- [DIRECTIONS FOR THIS TASK]: Transcribe word for word each line from the one containing "273x159 pixels. Task: Open" to the final line of the data, both included. Skip the pictures.
(DATA FOR PROCESSING begins)
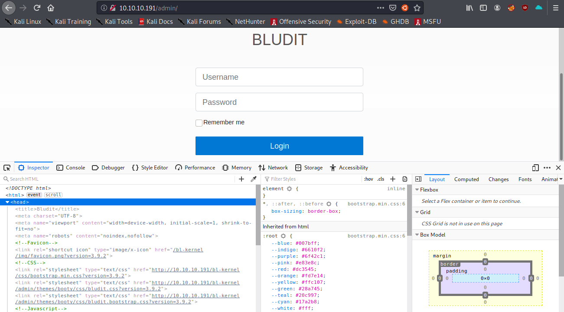Toggle responsive design mode icon
Image resolution: width=564 pixels, height=312 pixels.
pyautogui.click(x=535, y=168)
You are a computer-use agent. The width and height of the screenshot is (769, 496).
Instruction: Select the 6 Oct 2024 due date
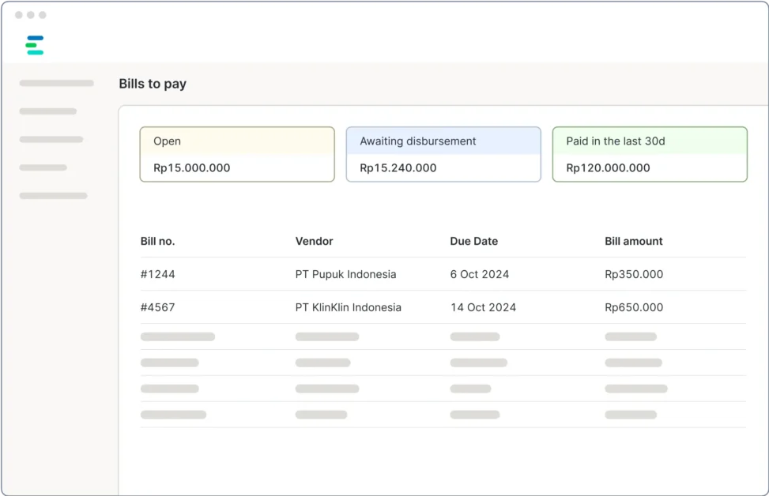pyautogui.click(x=480, y=274)
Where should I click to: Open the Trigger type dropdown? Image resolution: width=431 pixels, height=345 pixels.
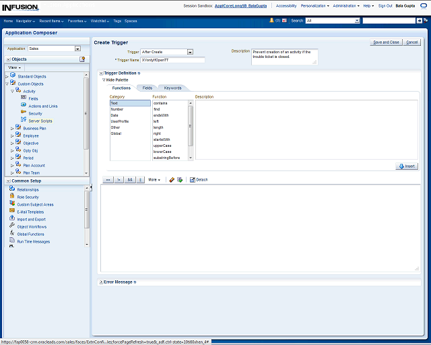[190, 52]
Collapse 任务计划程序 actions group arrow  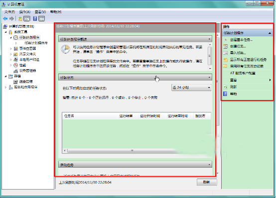tap(270, 33)
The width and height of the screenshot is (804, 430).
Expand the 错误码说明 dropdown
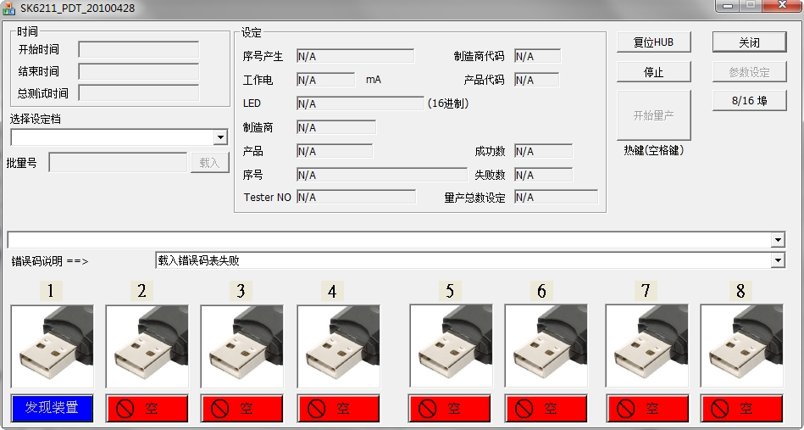778,260
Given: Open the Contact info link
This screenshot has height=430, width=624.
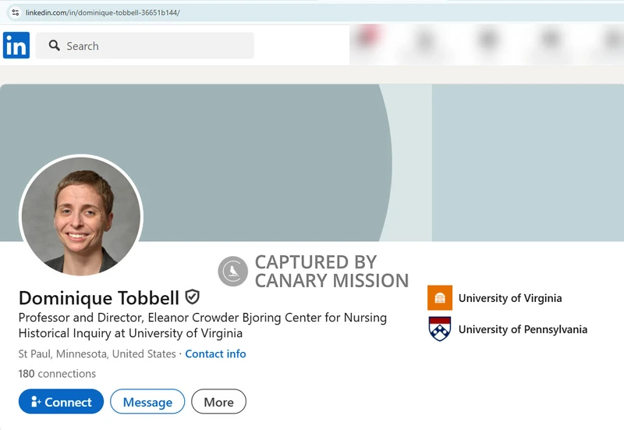Looking at the screenshot, I should point(215,354).
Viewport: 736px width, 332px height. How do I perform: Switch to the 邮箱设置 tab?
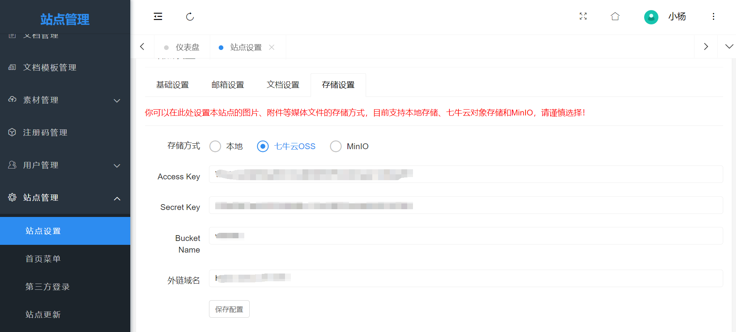click(228, 85)
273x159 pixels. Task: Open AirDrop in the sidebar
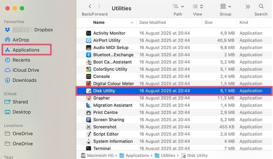21,40
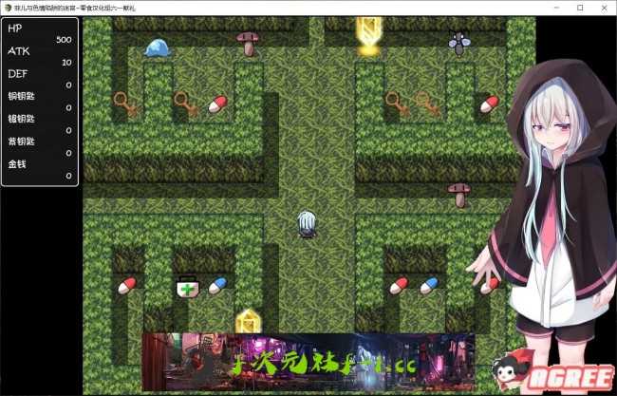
(DATA FOR PROCESSING ends)
- [TASK SOLUTION]:
273x159 pixels. Task: Open AirDrop in the sidebar
21,40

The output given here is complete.